TASK TO COMPLETE =>
Rewrite every item below, changing each "Screen dimensions" to "Screen size" and leaving all other text as it is.

TASK MATERIAL =>
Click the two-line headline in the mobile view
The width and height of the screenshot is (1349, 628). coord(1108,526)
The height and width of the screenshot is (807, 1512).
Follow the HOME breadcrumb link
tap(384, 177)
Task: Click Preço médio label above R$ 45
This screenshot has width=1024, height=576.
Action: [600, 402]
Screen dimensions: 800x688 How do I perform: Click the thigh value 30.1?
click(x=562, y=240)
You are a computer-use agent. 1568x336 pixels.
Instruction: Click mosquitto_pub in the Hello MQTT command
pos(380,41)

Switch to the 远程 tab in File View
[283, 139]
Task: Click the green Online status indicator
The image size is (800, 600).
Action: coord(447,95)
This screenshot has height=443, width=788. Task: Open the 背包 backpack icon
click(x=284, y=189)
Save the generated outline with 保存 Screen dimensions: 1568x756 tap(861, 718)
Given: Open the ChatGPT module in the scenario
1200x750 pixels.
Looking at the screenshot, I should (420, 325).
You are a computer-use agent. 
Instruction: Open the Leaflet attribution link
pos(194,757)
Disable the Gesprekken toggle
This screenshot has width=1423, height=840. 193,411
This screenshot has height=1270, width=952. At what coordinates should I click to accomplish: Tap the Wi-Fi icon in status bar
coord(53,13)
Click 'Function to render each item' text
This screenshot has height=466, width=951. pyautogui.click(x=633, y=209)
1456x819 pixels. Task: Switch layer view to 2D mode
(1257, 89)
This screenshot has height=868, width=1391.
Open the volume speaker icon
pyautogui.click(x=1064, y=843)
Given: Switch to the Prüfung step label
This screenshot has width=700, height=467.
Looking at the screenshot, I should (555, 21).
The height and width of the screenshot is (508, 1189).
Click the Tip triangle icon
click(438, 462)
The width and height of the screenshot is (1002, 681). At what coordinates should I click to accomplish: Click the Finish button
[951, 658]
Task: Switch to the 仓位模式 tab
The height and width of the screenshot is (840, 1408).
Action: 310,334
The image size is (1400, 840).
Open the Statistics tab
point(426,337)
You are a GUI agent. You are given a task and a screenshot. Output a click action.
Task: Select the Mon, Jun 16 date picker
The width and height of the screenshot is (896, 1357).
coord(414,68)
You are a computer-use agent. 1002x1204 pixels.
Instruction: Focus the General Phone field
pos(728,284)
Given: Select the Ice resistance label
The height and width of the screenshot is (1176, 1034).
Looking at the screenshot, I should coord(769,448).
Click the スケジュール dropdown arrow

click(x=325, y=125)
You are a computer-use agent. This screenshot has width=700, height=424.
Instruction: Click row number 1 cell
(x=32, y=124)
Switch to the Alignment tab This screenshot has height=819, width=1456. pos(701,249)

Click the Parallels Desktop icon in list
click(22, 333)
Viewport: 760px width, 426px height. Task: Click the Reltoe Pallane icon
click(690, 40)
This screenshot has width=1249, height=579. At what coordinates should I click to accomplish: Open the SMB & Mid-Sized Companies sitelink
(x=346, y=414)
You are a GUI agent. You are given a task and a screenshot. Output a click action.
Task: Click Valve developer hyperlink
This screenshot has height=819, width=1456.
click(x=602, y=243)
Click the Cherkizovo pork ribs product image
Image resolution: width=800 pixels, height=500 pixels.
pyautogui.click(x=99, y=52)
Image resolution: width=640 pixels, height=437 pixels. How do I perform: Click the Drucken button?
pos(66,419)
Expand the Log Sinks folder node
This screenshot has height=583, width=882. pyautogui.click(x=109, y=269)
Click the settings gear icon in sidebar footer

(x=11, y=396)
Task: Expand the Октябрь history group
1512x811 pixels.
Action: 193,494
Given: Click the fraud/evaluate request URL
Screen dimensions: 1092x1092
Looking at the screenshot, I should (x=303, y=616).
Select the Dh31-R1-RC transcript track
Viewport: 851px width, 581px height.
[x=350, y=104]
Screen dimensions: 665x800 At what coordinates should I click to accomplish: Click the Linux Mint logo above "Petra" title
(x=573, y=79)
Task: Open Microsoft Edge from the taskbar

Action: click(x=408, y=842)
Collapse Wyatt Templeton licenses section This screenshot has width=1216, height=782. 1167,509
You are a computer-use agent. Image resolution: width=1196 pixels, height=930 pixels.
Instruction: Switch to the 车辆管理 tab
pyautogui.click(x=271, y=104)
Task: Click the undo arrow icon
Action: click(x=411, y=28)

ANSWER TO THE EXERCISE =>
Click the two-line headline in the mobile view
The width and height of the screenshot is (1349, 628). coord(1108,526)
The height and width of the screenshot is (807, 1512).
Follow the HOME breadcrumb link
tap(384, 177)
Task: Click Preço médio label above R$ 45
This screenshot has width=1024, height=576.
Action: [600, 402]
Screen size: 800x688 How do I perform: Click the thigh value 30.1?
click(x=562, y=240)
You are a computer-use agent. 1568x336 pixels.
Instruction: Click mosquitto_pub in the Hello MQTT command
pos(380,41)

Switch to the 远程 tab in File View
[283, 139]
Task: Click the green Online status indicator
The image size is (800, 600).
Action: coord(447,95)
This screenshot has height=443, width=788. Task: Open the 背包 backpack icon
click(x=284, y=189)
Save the generated outline with 保存 Screen size: 1568x756 tap(861, 718)
Given: Open the ChatGPT module in the scenario
1200x750 pixels.
Looking at the screenshot, I should (420, 325).
You are a computer-use agent. 
Instruction: Open the Leaflet attribution link
pos(194,757)
Disable the Gesprekken toggle
This screenshot has width=1423, height=840. 193,411
This screenshot has height=1270, width=952. At what coordinates should I click to accomplish: Tap the Wi-Fi icon in status bar
coord(53,13)
Click 'Function to render each item' text
This screenshot has height=466, width=951. pyautogui.click(x=633, y=209)
1456x819 pixels. Task: Switch layer view to 2D mode
(1257, 89)
This screenshot has height=868, width=1391.
Open the volume speaker icon
pyautogui.click(x=1064, y=843)
Given: Switch to the Prüfung step label
This screenshot has width=700, height=467.
Looking at the screenshot, I should (555, 21).
The height and width of the screenshot is (508, 1189).
Click the Tip triangle icon
click(438, 462)
The width and height of the screenshot is (1002, 681). At what coordinates should I click to accomplish: Click the Finish button
[951, 658]
Task: Switch to the 仓位模式 tab
The height and width of the screenshot is (840, 1408).
Action: 310,334
The image size is (1400, 840).
Open the Statistics tab
point(426,337)
You are a GUI agent. You are given a task and a screenshot. Output a click action.
Task: Select the Mon, Jun 16 date picker
The width and height of the screenshot is (896, 1357).
coord(414,68)
You are a computer-use agent. 1002x1204 pixels.
Instruction: Focus the General Phone field
pos(728,284)
Given: Select the Ice resistance label
The height and width of the screenshot is (1176, 1034).
Looking at the screenshot, I should coord(769,448).
Click the スケジュール dropdown arrow

click(x=325, y=125)
You are a computer-use agent. This screenshot has width=700, height=424.
Instruction: Click row number 1 cell
(x=32, y=124)
Switch to the Alignment tab This screenshot has height=819, width=1456. pos(701,249)

Click the Parallels Desktop icon in list
click(22, 333)
Viewport: 760px width, 426px height. Task: Click the Reltoe Pallane icon
click(690, 40)
This screenshot has width=1249, height=579. At what coordinates should I click to accomplish: Open the SMB & Mid-Sized Companies sitelink
(x=346, y=414)
You are a GUI agent. You are given a task and a screenshot. Output a click action.
Task: Click Valve developer hyperlink
This screenshot has height=819, width=1456.
click(x=602, y=243)
Click the Cherkizovo pork ribs product image
Image resolution: width=800 pixels, height=500 pixels.
pyautogui.click(x=99, y=52)
Image resolution: width=640 pixels, height=437 pixels. How do I perform: Click the Drucken button?
pos(66,419)
Expand the Log Sinks folder node
This screenshot has height=583, width=882. pyautogui.click(x=109, y=269)
Click the settings gear icon in sidebar footer

(x=11, y=396)
Task: Expand the Октябрь history group
1512x811 pixels.
Action: 193,494
Given: Click the fraud/evaluate request URL
Screen size: 1092x1092
Looking at the screenshot, I should (x=303, y=616).
Select the Dh31-R1-RC transcript track
Viewport: 851px width, 581px height.
[x=350, y=104]
Screen size: 665x800 At what coordinates should I click to accomplish: Click the Linux Mint logo above "Petra" title
(x=573, y=79)
Task: Open Microsoft Edge from the taskbar

Action: click(x=408, y=842)
Collapse Wyatt Templeton licenses section This screenshot has width=1216, height=782. 1167,509
You are a computer-use agent. Image resolution: width=1196 pixels, height=930 pixels.
Instruction: Switch to the 车辆管理 tab
pyautogui.click(x=271, y=104)
Task: Click the undo arrow icon
Action: click(x=411, y=28)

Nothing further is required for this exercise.